Bernard’s vision of boundary characterizes, historically suggests the United States through the mid 19th century, isolated and looking inward. The Barbary Coast Wars, the War of 1812, assert our sovereignty. The Louisiana Purchase, Manifest Destiny, and the Civil War – the ultimate homeostatic processes. Burnet’s model of the boundary, it’s inevitable porosity and needs for defense echoes America through the cold war era. Beginning with the ‘Yellow’ Peril and influx of unwashed from Eastern and Southern Europe with their foreign clothes and food and ideas; the turning back of the MS St. Louis, the quota system. There were also chimeric moments, Emma Lazarus, the Melting Pot, the 13th Amendment; and autoimmune responses, the war on Native Americans, the internment of the Japanese, Jim Crow.
Self as surveillance characterizes current times, where there is an alphabet soup of visa options to become part of our self. Did you know that there is a visa if you invest $1 million in a “new commercial enterprise that employs at least ten full-time U.S. workers?” or if you are “persons of extraordinary ability in the sciences, arts, education, business, or athletics …”. The increasing role of the NSA, the TSA and Edward Snowden – haven’t they all been responses to external threats to a homeland?

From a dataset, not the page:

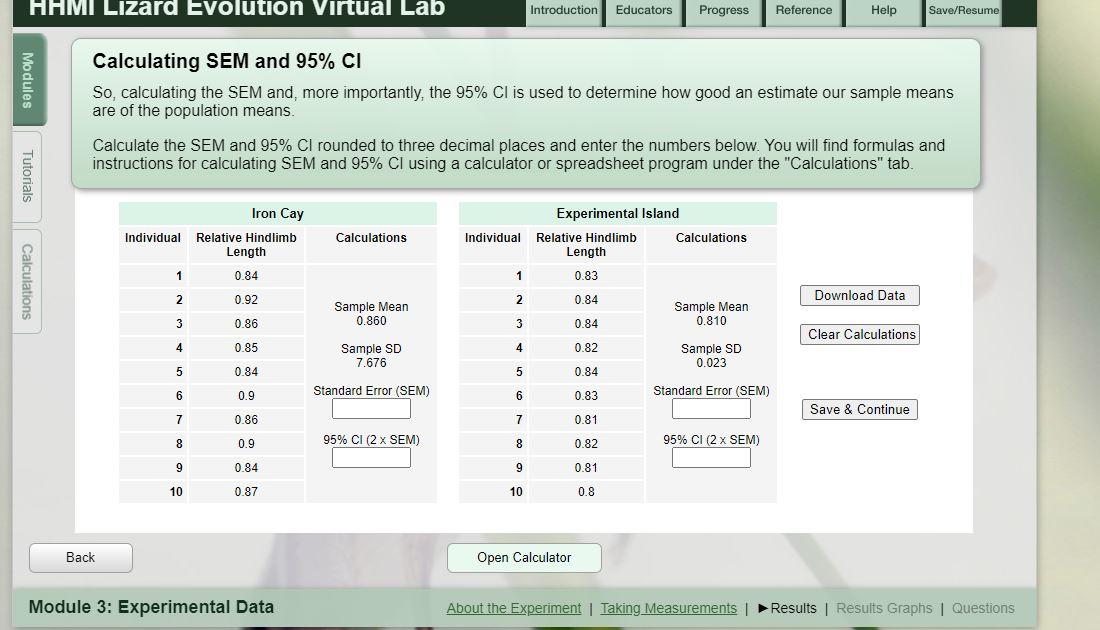The width and height of the screenshot is (1100, 630).
Task: Click Save & Continue
Action: (859, 409)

Understanding immunity, a 200 million-year-old evolutionary solution to self and borders, offers, perhaps, a better way forward, a more ecological view of our American self. Is it time to proclaim the true source of American exceptionalism, our society’s holobiont nature?
To rewrite an earlier quote:
The United States cannot be considered individuals by geographic, or cultural criteria because a diversity of others is both present and functional in completing pathways and serving our country. …our development is incomplete without others, …. the United States also develops, in part, in dialogue with others, and thereby functions as a mechanism for integrating others into the community… Indeed, the extraordinary diversity and richness of others’ functions have led to a growing understanding of how our internal ecology confers an ever-evolving identity.
Perhaps we need to heed the lesson evolution, and our immune system provides.